#### [What the exercise asks]
Which lines of the material hold the word "fullscreen"? Copy each one.

#### [Stored data]
# # # #

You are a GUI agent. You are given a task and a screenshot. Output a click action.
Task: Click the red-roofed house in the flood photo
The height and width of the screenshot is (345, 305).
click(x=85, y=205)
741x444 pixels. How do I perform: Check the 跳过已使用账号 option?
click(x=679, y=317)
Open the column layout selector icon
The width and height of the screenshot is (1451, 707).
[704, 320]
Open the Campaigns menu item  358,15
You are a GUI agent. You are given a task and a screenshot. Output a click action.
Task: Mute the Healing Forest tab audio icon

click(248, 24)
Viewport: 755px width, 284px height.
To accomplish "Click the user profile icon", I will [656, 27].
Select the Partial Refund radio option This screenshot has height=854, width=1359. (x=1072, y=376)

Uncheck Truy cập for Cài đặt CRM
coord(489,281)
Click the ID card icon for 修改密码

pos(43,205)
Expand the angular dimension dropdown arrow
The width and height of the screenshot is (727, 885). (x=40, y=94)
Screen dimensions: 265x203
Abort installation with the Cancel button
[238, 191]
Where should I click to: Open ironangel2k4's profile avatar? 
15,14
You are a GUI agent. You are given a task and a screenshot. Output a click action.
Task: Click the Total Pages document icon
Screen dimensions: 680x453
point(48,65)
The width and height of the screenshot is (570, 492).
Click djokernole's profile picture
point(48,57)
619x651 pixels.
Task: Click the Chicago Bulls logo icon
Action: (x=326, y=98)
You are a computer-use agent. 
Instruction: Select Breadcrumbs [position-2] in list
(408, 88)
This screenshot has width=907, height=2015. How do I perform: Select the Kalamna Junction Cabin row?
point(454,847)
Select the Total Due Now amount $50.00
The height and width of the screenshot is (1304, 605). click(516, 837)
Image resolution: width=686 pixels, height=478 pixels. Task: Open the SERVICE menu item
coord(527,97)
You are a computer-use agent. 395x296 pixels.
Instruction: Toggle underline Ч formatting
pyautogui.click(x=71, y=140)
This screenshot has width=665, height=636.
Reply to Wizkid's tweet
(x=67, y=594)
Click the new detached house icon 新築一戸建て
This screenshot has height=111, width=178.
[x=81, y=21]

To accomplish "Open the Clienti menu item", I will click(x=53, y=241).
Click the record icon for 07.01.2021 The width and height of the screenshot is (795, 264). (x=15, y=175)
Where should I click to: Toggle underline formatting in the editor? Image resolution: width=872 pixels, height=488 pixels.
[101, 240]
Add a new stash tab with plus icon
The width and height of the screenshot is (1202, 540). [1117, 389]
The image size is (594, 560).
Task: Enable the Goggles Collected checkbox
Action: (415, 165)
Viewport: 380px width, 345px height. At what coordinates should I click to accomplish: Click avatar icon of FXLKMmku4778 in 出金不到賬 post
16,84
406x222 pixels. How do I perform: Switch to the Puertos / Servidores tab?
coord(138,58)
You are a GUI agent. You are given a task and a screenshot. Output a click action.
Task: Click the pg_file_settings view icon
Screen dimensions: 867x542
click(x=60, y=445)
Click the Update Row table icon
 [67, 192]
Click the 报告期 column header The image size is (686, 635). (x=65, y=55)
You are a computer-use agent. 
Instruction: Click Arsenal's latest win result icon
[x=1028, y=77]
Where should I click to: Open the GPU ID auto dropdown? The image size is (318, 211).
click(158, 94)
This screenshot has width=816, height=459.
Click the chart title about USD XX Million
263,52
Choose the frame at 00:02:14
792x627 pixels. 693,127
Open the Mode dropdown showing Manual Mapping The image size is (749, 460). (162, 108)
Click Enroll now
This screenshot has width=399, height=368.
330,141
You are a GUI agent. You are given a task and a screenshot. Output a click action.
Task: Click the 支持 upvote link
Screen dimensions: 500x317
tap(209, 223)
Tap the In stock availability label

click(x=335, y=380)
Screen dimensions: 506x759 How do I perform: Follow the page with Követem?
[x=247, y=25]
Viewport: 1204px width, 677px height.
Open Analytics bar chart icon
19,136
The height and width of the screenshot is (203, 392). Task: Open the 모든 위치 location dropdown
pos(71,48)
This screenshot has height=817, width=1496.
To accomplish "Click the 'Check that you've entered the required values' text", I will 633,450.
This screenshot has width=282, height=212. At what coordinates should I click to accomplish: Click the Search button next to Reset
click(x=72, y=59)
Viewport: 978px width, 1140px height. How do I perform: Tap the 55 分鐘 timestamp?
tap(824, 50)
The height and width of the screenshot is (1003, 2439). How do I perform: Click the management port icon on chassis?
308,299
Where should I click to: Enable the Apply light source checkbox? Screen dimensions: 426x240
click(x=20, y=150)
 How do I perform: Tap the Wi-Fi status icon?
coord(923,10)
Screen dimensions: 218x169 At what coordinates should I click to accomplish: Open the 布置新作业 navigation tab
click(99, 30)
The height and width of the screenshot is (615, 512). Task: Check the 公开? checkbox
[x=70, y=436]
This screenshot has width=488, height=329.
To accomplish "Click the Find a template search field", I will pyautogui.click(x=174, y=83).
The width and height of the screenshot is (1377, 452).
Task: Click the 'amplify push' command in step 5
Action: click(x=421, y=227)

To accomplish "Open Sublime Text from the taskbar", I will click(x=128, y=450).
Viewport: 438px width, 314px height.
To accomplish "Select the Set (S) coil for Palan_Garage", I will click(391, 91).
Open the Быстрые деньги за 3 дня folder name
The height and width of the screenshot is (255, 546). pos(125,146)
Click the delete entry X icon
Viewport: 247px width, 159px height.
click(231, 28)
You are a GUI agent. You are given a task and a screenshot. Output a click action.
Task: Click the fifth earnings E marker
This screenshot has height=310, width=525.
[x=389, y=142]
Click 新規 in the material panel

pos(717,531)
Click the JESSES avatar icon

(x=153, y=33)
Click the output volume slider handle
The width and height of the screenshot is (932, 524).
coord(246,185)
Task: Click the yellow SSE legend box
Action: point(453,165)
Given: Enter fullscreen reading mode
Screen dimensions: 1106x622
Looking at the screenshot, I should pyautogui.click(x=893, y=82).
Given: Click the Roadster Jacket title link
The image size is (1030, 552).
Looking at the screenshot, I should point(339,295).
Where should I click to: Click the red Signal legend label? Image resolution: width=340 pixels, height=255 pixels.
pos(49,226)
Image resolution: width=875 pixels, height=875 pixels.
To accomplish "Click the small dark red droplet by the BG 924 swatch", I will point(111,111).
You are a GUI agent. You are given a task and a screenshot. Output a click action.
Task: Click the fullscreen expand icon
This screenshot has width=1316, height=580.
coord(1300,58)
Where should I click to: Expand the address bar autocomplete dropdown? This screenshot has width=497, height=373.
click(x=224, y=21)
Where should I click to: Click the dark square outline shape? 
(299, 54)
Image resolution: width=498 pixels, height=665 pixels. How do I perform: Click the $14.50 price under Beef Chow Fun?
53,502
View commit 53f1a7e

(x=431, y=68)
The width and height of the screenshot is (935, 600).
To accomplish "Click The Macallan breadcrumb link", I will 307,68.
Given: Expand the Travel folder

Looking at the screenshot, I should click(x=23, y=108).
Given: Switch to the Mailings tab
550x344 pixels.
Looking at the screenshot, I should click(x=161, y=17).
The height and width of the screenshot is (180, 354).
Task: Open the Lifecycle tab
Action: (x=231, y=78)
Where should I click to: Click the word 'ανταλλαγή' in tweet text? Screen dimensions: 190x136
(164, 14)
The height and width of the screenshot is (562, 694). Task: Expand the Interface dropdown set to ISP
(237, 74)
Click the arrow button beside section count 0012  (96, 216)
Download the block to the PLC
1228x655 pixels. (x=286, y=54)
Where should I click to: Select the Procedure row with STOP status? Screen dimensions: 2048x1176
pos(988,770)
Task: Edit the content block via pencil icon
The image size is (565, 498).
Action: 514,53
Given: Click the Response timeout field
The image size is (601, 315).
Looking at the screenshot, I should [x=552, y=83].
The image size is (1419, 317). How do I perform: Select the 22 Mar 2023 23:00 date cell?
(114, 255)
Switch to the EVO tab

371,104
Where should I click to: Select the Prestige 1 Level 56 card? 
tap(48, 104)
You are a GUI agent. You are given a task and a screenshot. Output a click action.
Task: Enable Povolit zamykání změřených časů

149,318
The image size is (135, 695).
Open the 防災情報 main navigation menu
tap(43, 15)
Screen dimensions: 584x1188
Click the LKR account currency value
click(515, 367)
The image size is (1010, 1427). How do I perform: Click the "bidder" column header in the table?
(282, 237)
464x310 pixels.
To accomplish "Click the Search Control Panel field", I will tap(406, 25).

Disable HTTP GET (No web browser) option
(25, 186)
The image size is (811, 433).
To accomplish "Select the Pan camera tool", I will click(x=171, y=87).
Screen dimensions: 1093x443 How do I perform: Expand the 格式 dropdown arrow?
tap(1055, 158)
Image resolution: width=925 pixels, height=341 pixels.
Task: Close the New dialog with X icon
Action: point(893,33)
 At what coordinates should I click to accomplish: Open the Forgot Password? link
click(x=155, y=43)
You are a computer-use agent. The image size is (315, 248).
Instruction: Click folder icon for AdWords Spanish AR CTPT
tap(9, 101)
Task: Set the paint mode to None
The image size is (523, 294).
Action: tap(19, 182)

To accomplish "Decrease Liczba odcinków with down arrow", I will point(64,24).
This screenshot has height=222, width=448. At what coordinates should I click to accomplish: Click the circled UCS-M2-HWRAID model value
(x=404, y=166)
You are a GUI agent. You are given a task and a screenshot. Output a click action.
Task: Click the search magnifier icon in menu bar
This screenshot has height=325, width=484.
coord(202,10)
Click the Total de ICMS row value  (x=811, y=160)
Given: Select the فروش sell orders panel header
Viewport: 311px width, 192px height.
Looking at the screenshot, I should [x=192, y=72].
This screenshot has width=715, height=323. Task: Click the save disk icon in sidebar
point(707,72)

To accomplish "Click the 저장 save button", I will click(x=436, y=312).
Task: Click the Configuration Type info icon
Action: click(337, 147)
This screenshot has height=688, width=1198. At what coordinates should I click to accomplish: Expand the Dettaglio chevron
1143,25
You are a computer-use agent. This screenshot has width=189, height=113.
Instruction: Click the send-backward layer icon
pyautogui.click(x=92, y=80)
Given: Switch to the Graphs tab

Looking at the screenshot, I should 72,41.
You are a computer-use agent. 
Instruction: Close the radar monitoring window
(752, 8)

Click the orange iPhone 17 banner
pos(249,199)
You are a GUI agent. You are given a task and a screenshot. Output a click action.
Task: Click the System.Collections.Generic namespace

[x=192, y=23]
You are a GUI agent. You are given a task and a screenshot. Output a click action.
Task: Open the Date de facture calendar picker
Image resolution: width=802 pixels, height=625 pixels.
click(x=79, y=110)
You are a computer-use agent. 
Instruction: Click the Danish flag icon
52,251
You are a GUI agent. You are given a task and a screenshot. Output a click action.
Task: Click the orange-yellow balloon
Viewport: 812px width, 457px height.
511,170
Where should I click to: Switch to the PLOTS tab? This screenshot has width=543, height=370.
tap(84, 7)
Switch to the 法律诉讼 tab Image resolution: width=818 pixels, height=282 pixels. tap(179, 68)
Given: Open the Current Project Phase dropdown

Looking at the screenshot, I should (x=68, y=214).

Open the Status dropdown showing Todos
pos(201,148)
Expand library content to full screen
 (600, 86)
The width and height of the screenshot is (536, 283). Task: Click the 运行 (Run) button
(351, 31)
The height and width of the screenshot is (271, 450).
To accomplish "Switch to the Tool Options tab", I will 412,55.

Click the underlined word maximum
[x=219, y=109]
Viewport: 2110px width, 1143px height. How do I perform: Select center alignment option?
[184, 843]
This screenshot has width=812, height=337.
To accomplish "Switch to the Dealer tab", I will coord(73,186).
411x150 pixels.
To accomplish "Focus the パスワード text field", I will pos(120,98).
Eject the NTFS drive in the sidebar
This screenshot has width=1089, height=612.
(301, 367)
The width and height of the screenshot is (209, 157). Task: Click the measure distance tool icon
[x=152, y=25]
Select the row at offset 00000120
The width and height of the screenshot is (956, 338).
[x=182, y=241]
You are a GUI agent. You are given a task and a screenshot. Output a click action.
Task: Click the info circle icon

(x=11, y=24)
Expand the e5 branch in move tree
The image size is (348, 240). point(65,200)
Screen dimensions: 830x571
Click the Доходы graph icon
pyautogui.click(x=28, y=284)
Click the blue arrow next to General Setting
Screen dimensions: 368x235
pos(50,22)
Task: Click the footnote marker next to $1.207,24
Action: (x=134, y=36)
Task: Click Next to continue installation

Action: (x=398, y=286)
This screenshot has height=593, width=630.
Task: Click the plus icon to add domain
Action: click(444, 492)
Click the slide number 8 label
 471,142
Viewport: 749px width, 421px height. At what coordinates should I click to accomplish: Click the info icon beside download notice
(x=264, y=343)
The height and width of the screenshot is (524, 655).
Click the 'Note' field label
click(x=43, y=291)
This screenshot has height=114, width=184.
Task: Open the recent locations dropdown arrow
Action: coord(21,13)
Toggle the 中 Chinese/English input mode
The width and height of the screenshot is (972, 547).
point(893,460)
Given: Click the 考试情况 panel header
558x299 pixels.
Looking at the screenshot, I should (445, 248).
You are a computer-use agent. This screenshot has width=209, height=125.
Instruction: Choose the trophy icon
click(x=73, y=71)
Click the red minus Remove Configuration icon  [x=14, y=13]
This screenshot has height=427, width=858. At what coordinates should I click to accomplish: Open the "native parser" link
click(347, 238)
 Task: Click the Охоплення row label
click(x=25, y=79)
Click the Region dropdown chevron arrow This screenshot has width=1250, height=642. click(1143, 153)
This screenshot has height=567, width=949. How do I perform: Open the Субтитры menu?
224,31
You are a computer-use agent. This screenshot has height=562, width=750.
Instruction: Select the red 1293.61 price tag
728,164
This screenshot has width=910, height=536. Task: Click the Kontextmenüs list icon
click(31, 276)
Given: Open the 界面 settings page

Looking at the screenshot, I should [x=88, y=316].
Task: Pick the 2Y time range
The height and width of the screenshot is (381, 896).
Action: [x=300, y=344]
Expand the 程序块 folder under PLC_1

# # # #

#### [Task answer]
Given: Enter fullscreen reading mode
Task: Click the fullscreen expand icon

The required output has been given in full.